Segment Start: EXERCISE MATERIALS

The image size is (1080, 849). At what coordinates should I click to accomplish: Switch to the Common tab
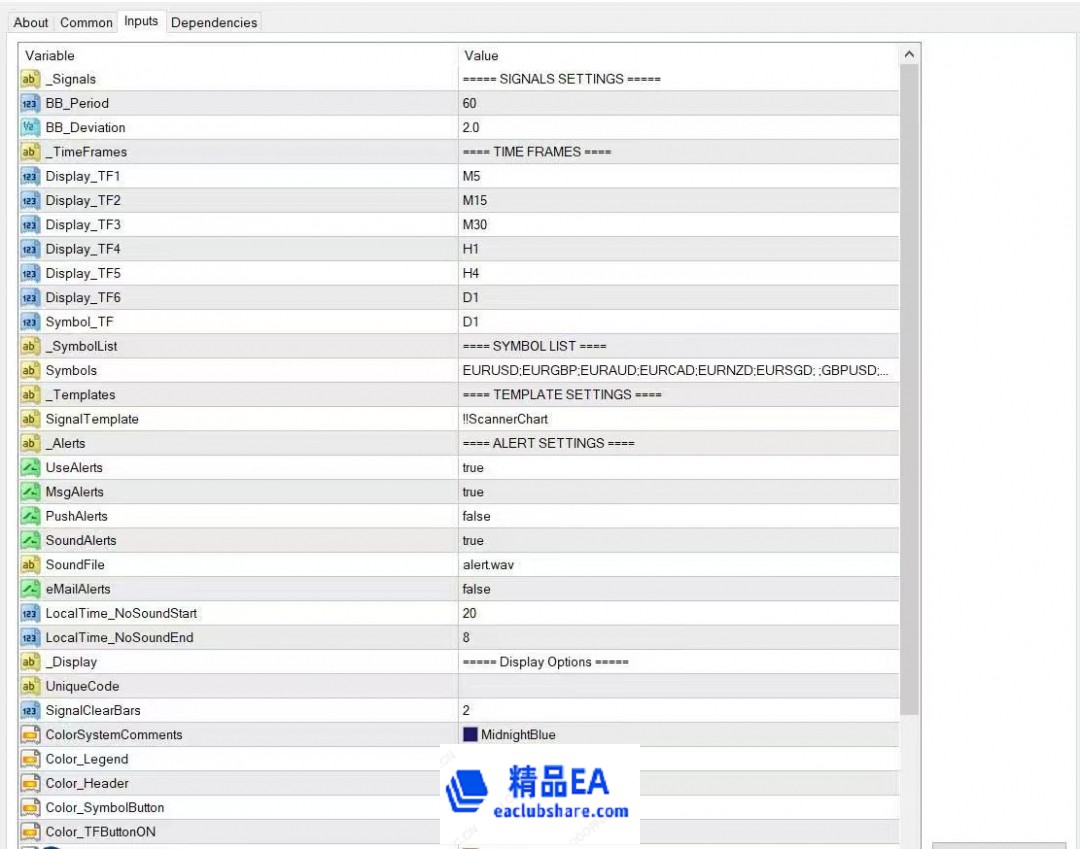[86, 22]
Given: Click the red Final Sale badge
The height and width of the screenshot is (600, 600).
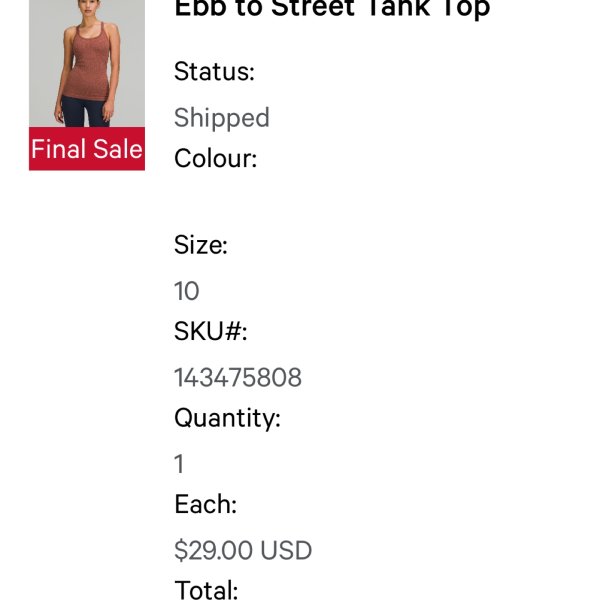Looking at the screenshot, I should (87, 148).
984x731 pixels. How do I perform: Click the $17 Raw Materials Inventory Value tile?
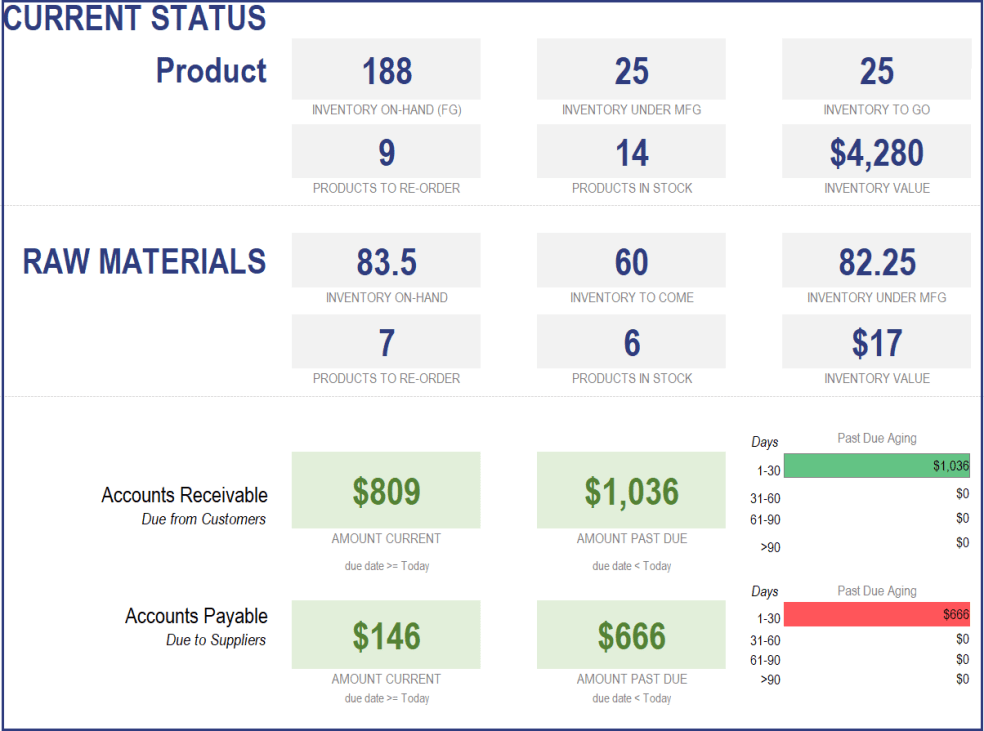(x=876, y=341)
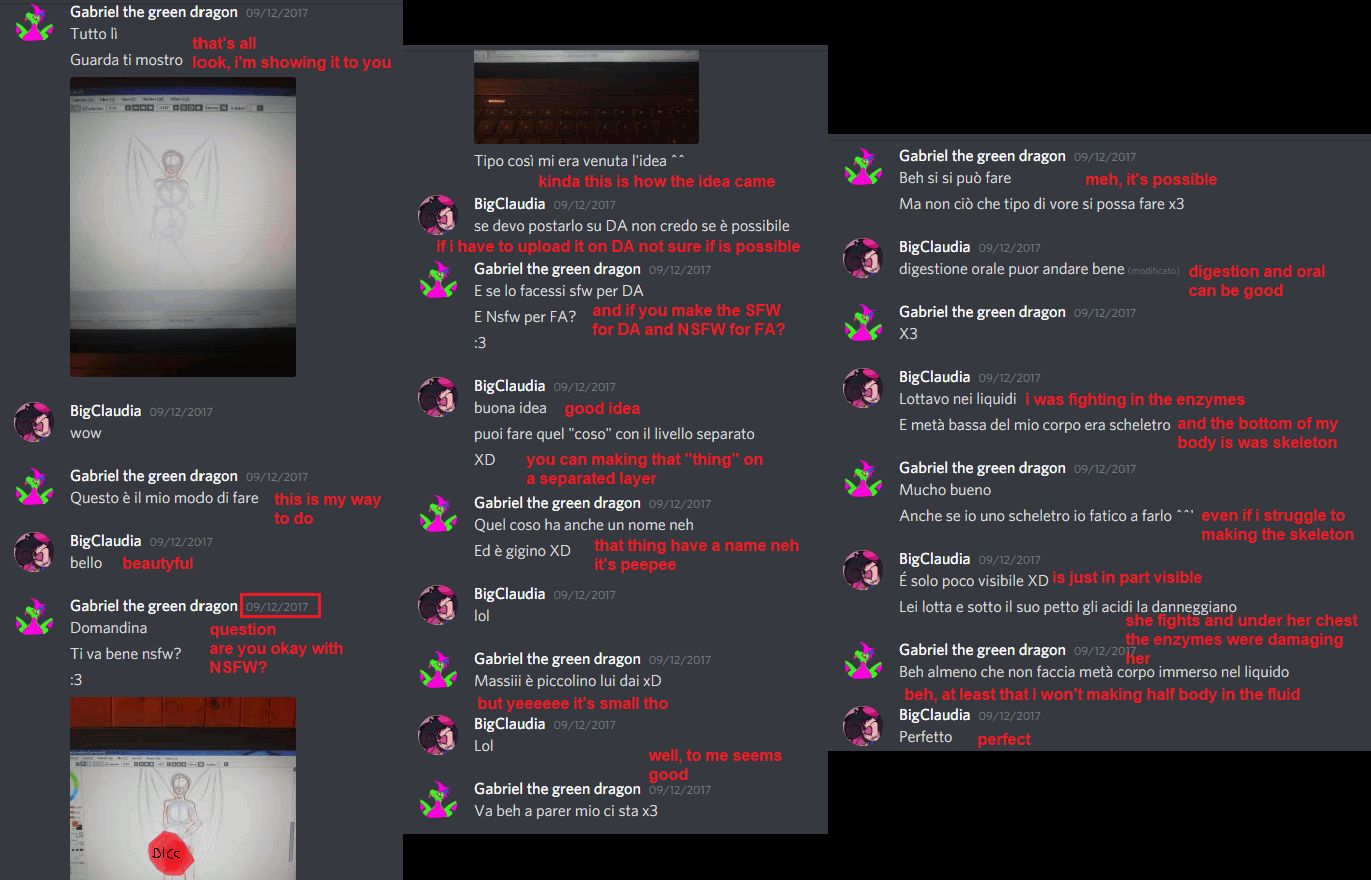Viewport: 1371px width, 880px height.
Task: Click the Gabriel username above "X3" message
Action: click(982, 311)
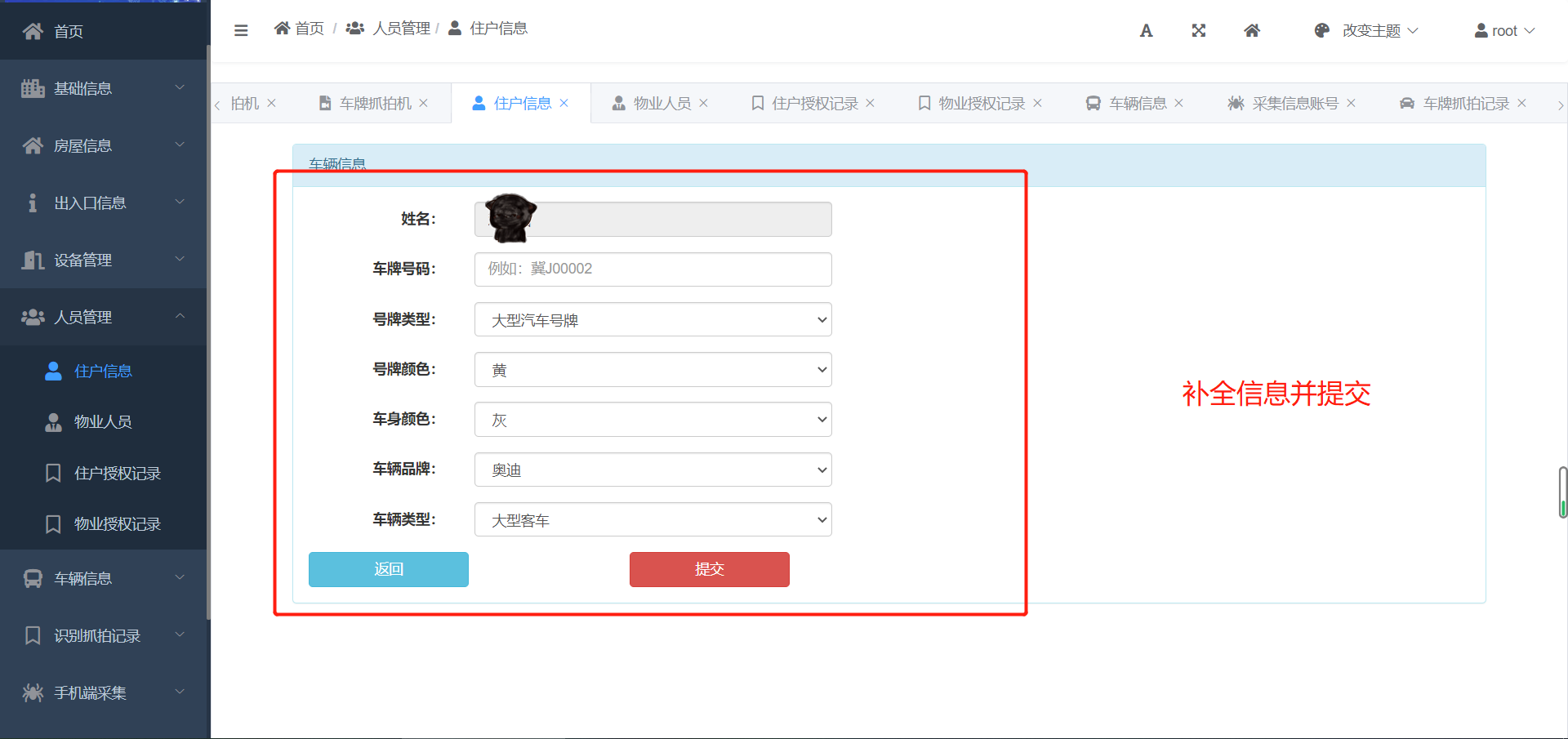Click the 车牌号码 input field

(653, 269)
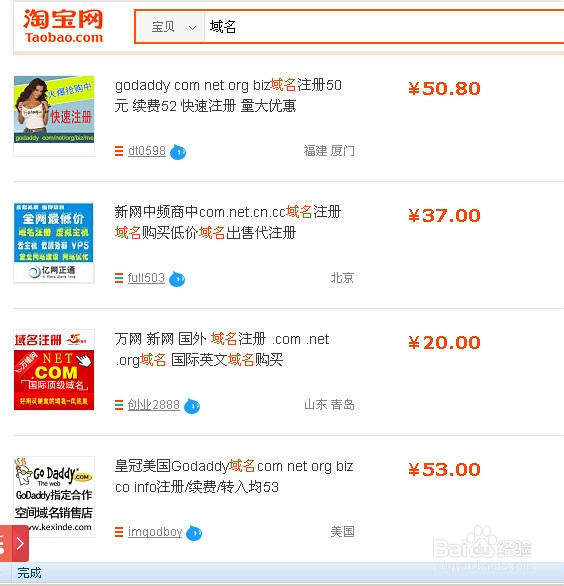Viewport: 564px width, 586px height.
Task: Click the blue Wangwang chat icon for dt0598
Action: [178, 152]
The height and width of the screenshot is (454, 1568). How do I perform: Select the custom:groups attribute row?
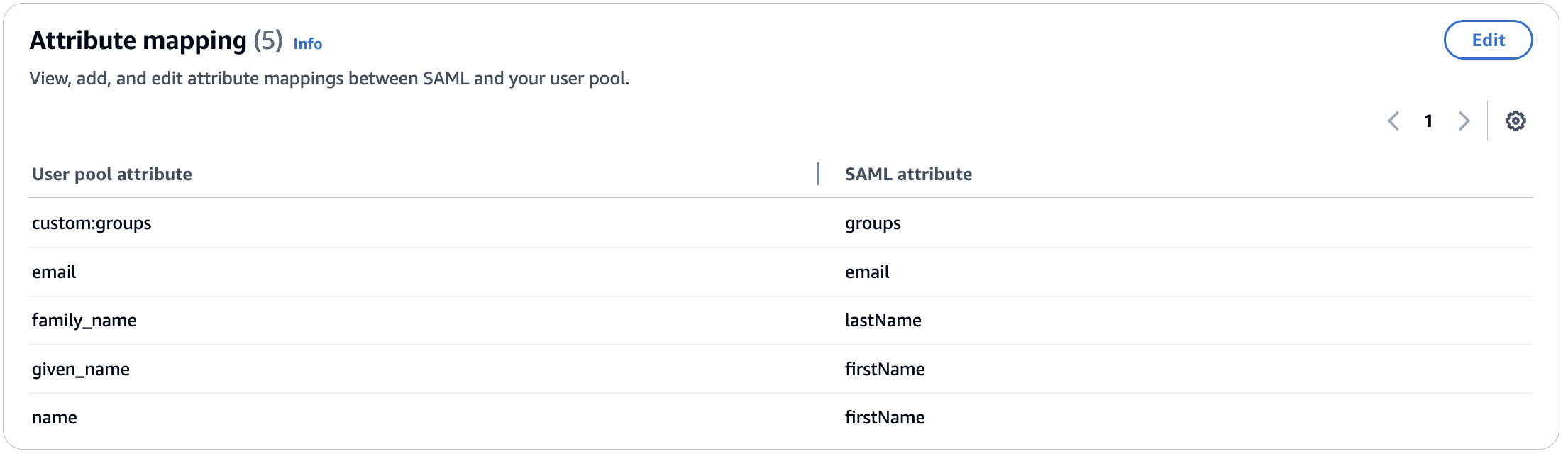point(91,223)
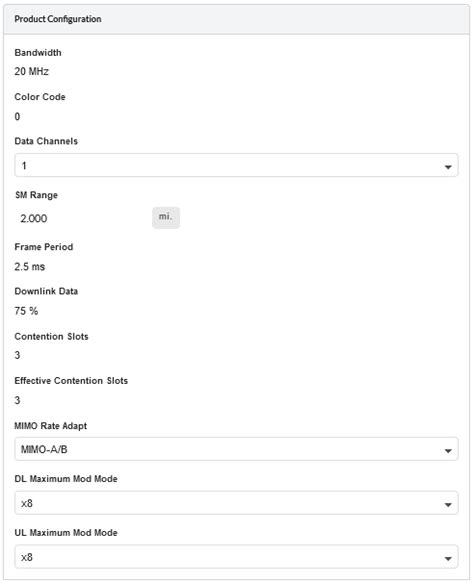
Task: Open the Data Channels dropdown
Action: point(236,165)
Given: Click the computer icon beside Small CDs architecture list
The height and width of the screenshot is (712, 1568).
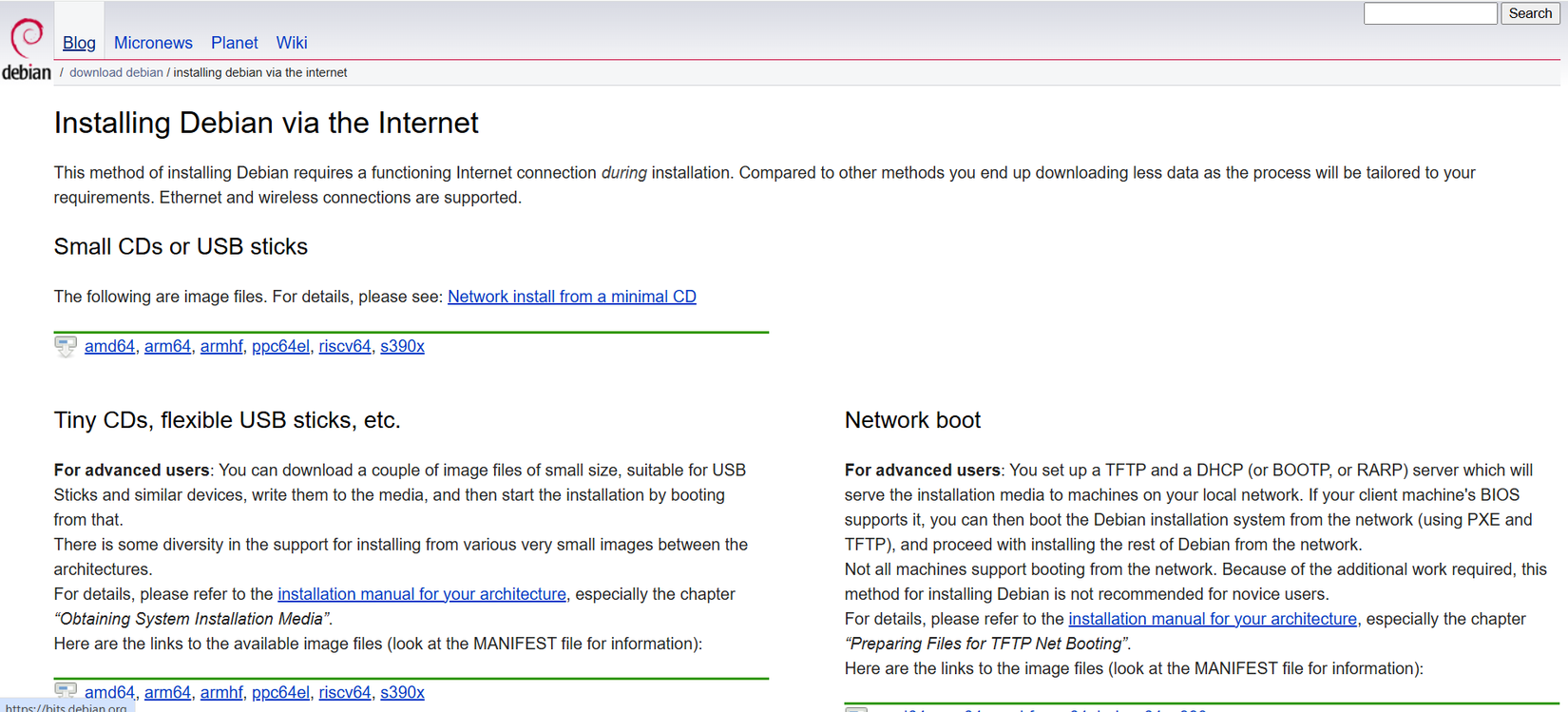Looking at the screenshot, I should click(x=64, y=346).
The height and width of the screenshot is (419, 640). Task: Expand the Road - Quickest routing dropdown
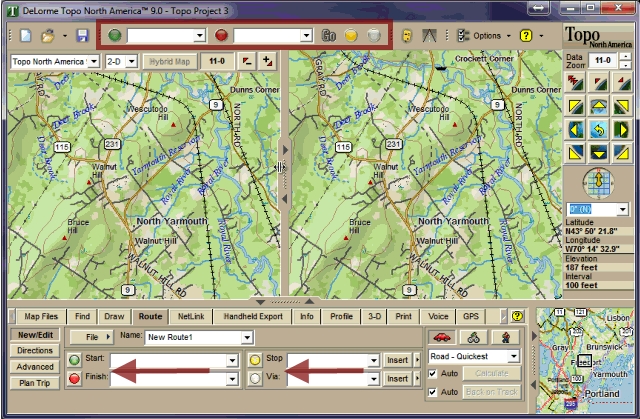513,356
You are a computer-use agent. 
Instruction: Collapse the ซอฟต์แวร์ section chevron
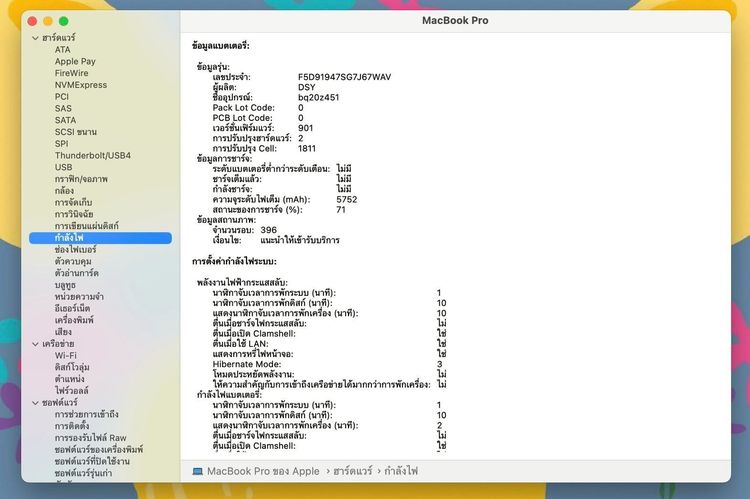click(x=35, y=403)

Segment End: EXERCISE MATERIALS

EXERCISE AIM
The answer must be an exact transcription of the lines from the one containing "The height and width of the screenshot is (454, 1568)." through the last line of the records above, both included, with no pictures.

ANSWER TO THIS TASK
The height and width of the screenshot is (454, 1568). How do I perform: Select the custom:groups attribute row?
point(91,223)
Task: Open the Data Channels dropdown
Action: point(236,165)
Given: Click the computer icon beside Small CDs architecture list
The height and width of the screenshot is (712, 1568).
Looking at the screenshot, I should click(x=64, y=346).
The height and width of the screenshot is (419, 640). Task: Expand the Road - Quickest routing dropdown
513,356
You are a computer-use agent. 
Instruction: Collapse the ซอฟต์แวร์ section chevron
click(x=35, y=403)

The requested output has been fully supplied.